• _SET EXERCISE_
Rewrite the material from the line with "The image size is (782, 841)." to the line with "(x=196, y=239)", replacing "overview map" with "city map" and keeping everything else the same. Leave the pictures out of your answer.

• _ITEMS_
-------

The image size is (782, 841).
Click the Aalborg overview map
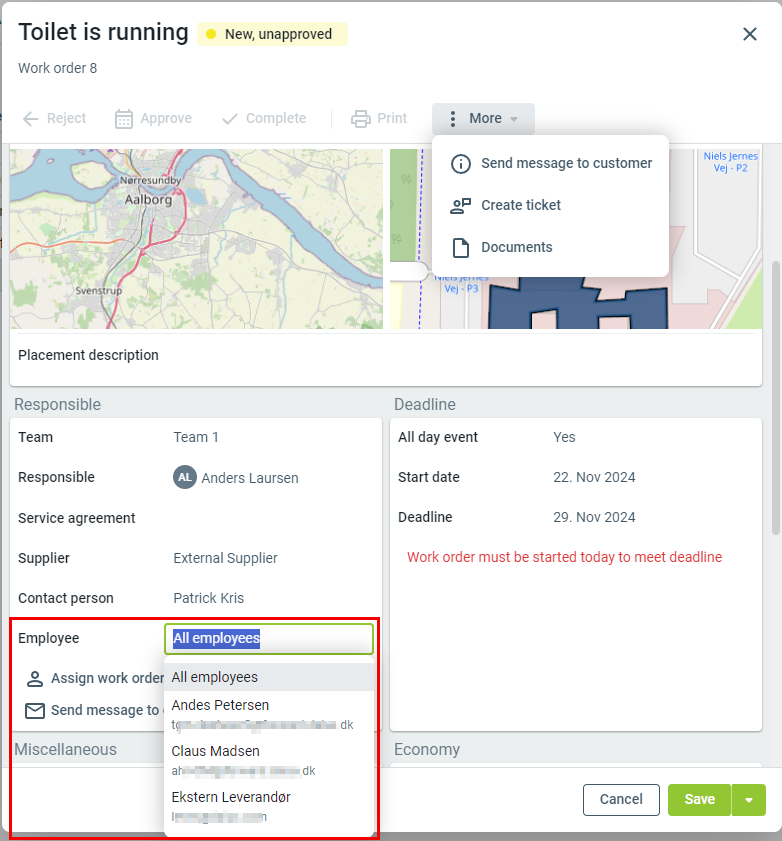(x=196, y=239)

-------

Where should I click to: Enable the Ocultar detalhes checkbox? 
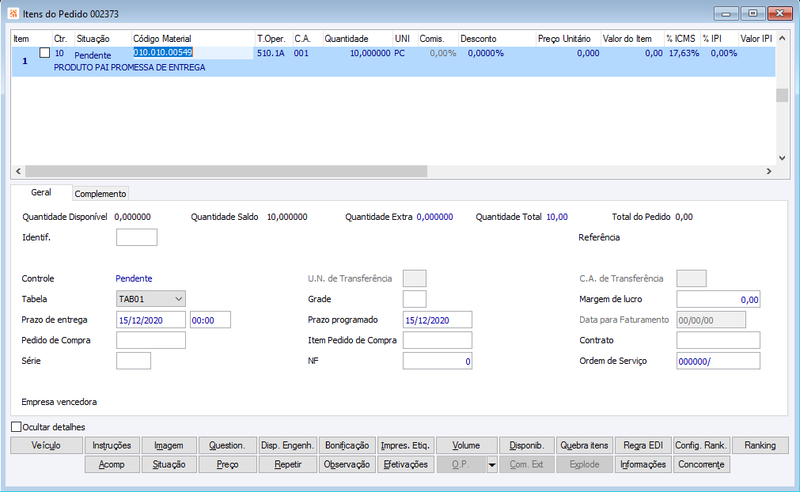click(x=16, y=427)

-------

• _COMPLETE OUTPUT_
The image size is (782, 841).
Click the Aalborg city map
(x=196, y=239)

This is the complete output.